В «Правде» прочитал заметку «Федерация сионистов». ТАСС сообщал: «Легализация сионистского движения в Советском Союзе, пропаганда идеологии сионизма — в числе главных целей будущей сионистской федерации СССР, учредительный съезд которой второй день работает в Москве. В нём принимают участие представители более ста организаций из 50 городов страны, а также посланцы Израиля. Главным инициатором созыва съезда является сионистская организация «Иргун циони».

Не было, не было — и вдруг объявились. Словно с неба посыпались, с летающих тарелок.

Впрочем, мои коллеги-известинцы на съезд не пойдут. Они — коммунисты! И Иван Лаптев — их недавний главный редактор, — он ныне за красным столом в Верховном Совете сидит, — он, конечно же, тоже коммунист. И пока ещё партийный билет носит, — в демократы вслед за Ельциным не побежал.

Впрочем, говорят, и Лаптев, и Яковлев, и Примаков, — и многие другие коммунисты, — демократов Ельцина, Собчака, Попова и нашу питерскую «француженку» Салье очень уважают. Что же до Лаптева Ивана Дмитриевича, то он, говорят, в редакции аджубеевских «птенцов» всячески старался в «орлов» превратить. Анатолия Друзенко, к примеру, своим заместителем сделал.

Ну, что ж, дело естественное: всем надо расти, и Друзенко — тоже. И самому Лаптеву... Не век же ему сидеть в кресле главного редактора «Известий»!

Но вернёмся в Семхоз.

Можно понять горячность, с которой витийствовал Фирсов: он, хотя только начинал свой путь в поэзии, но уже был изрядно искусан критиками. Он бы мог о своих критиках сказать словами Чехова: критика меня мало интересует, она у нас ненациональна.

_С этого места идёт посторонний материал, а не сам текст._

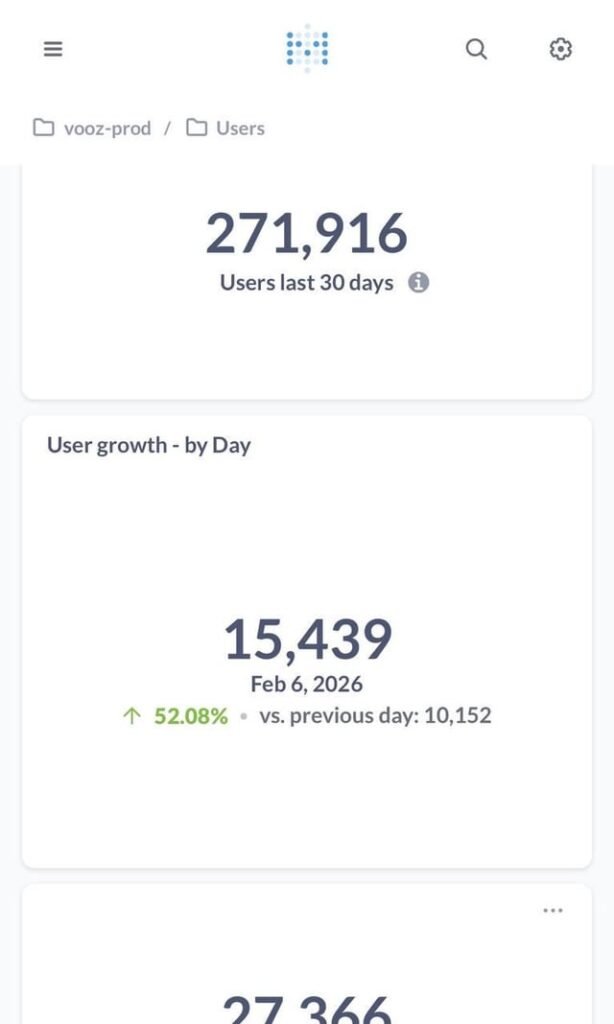Open the hamburger navigation menu
Image resolution: width=614 pixels, height=1024 pixels.
tap(52, 48)
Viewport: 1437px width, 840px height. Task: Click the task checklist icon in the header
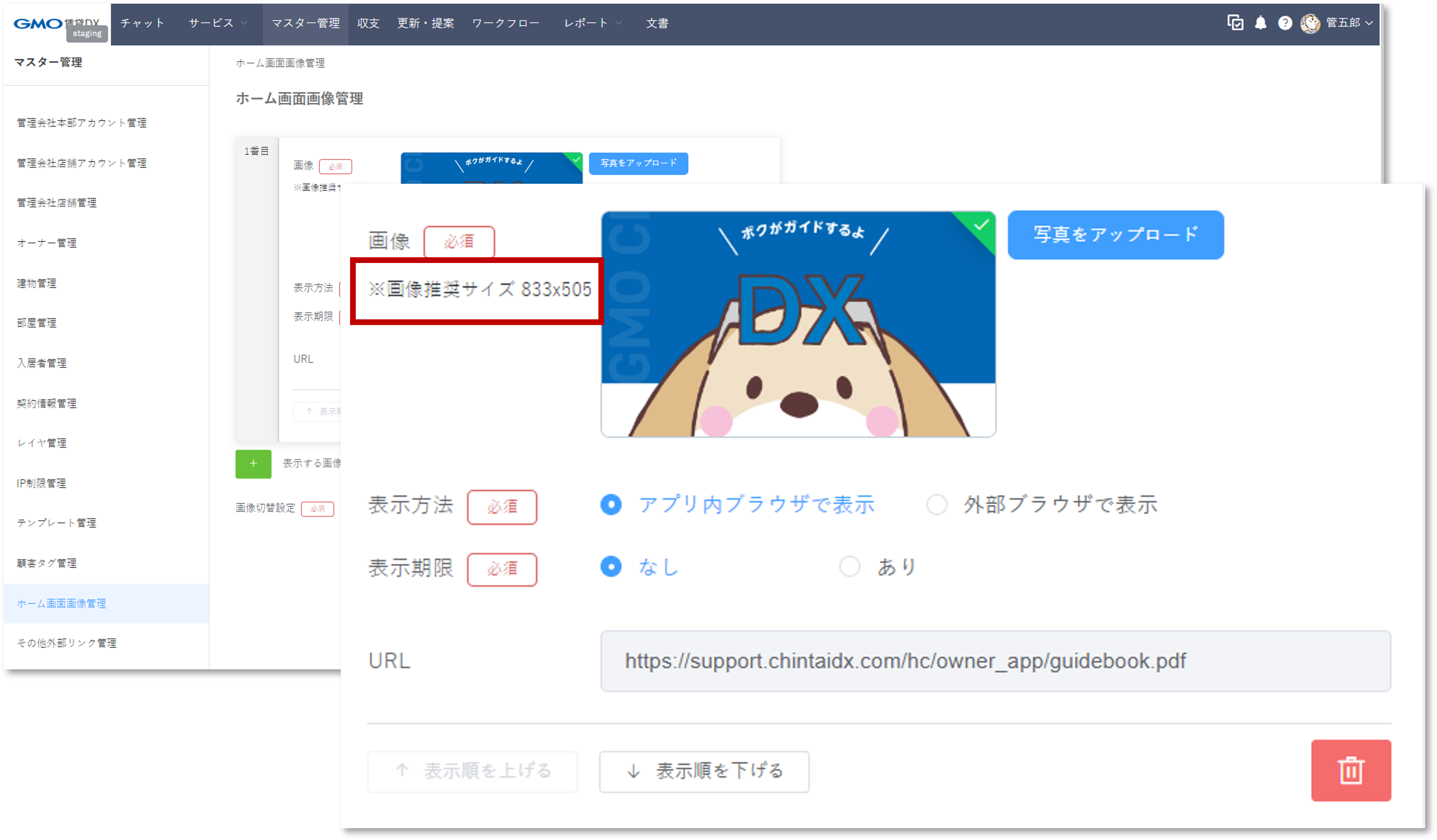1235,23
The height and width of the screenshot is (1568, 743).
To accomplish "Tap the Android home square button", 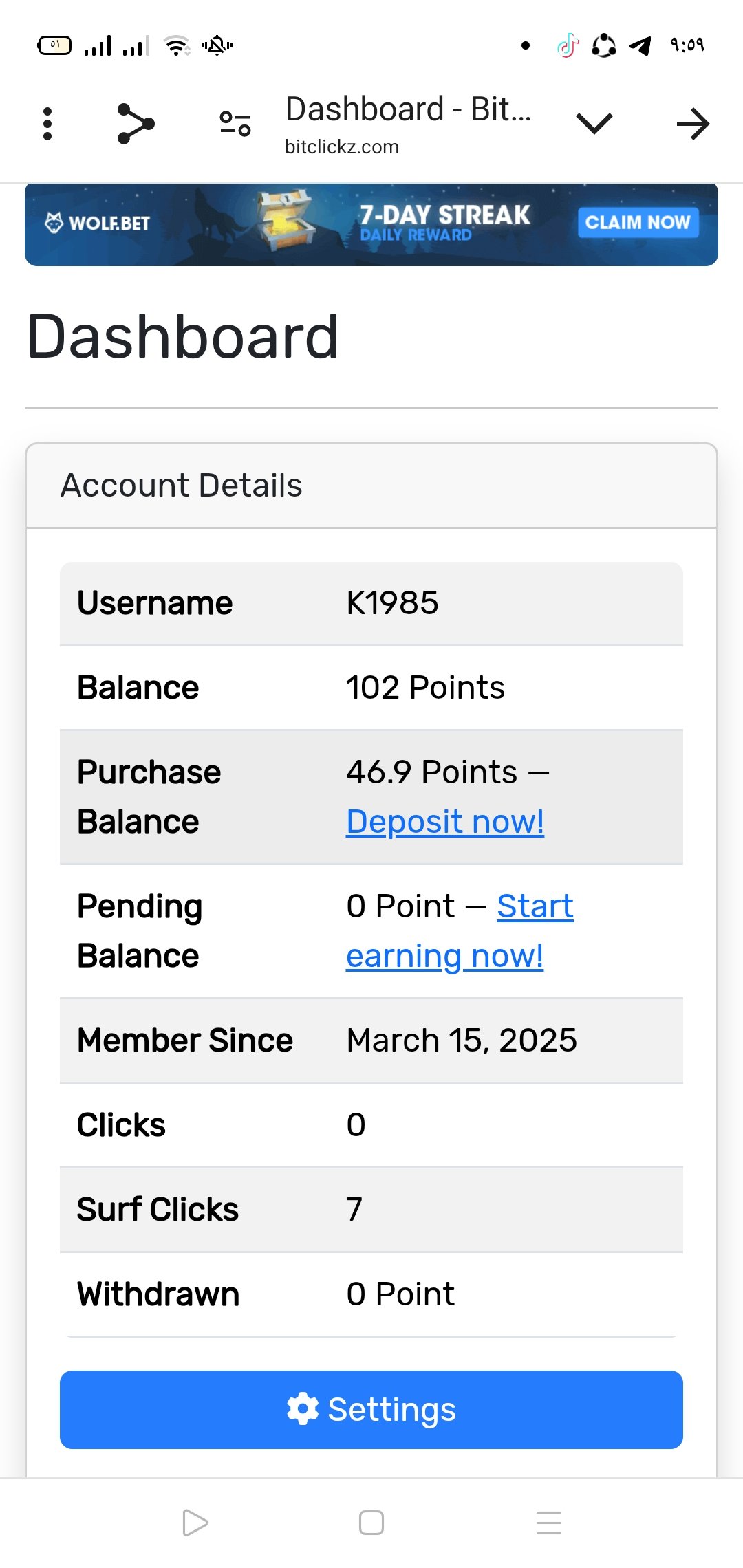I will pyautogui.click(x=372, y=1523).
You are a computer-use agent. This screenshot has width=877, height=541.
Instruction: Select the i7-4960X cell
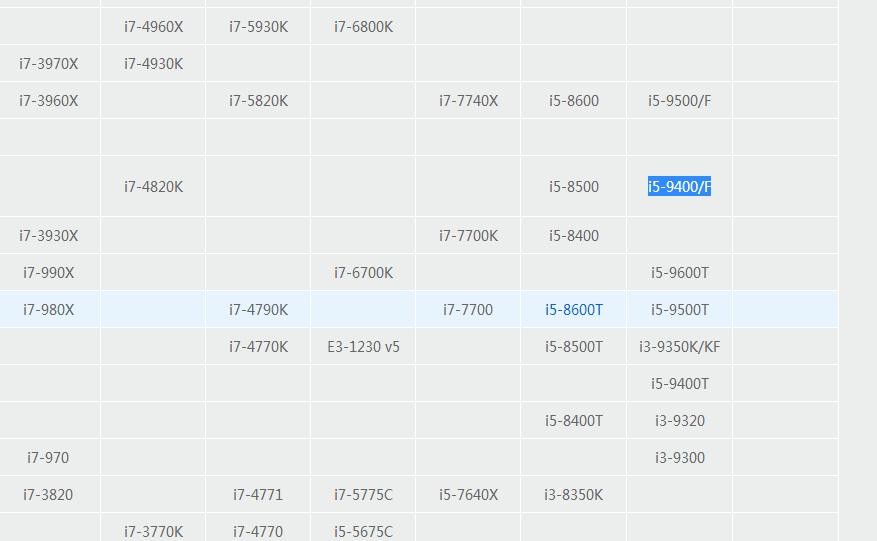point(153,27)
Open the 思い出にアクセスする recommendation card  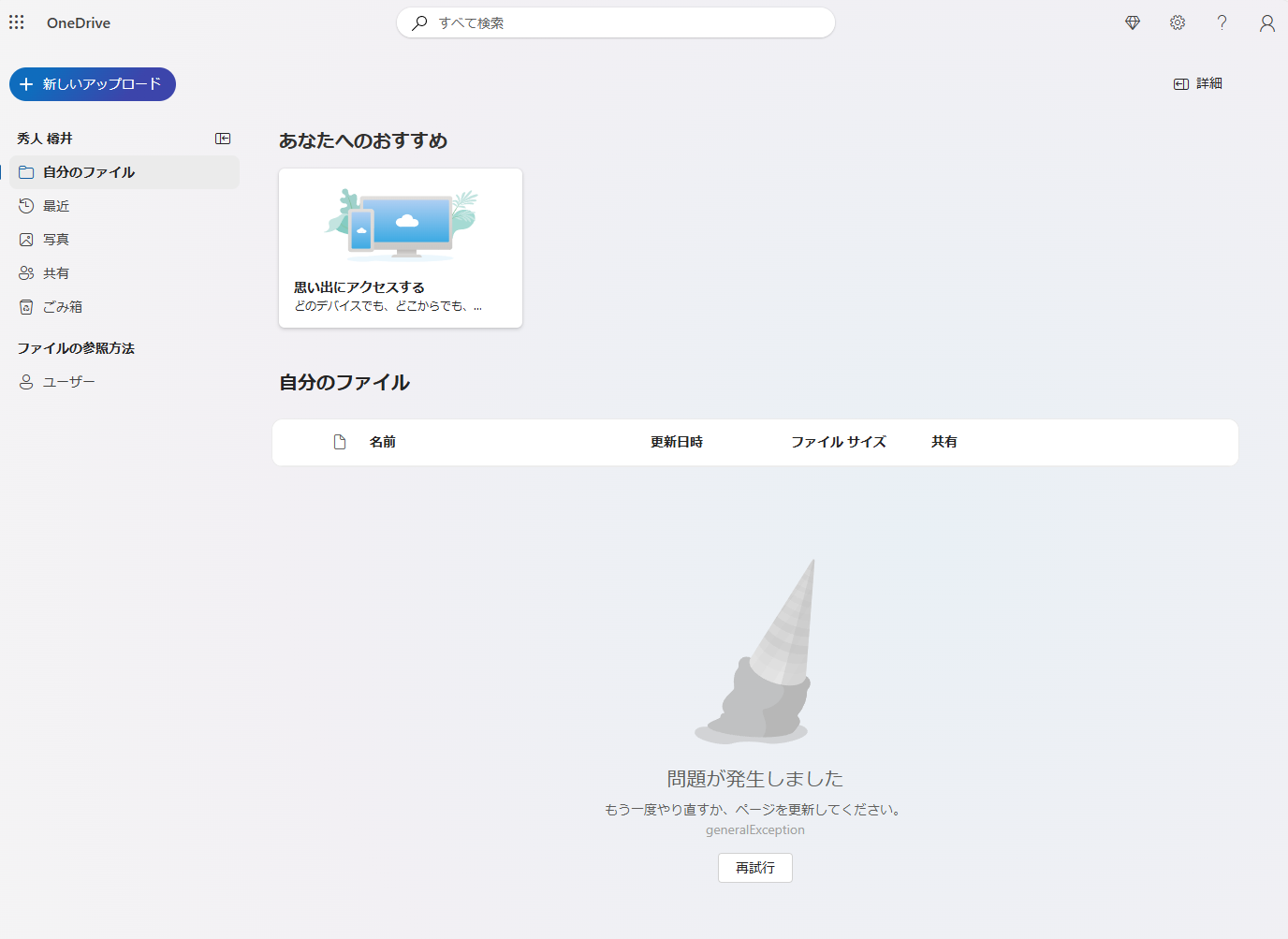(400, 248)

Придёт время, и оно теперь недалеко, когда эта самая «ненациональная» критика примется и меня утюжить; я бы тоже мог повторить слова Чехова, но могу свидетельствовать: от ударов и укусов этой самой «ненациональной» критики бока так же долго болят, как от всякой другой.

Били его и свои, — те, кто охотно подпевал «неистовым ревнителям», выслуживался перед власть имущими и тем обеспечивал себе право печатать статьи, книги...

Союз «швондеров и шариковых» набирал силу. Недаром его больше всего боялся Михаил Булгаков. В 80-х он примет форму мафии и тугой петлёй затянет всю русскую национально-патриотическую литературу.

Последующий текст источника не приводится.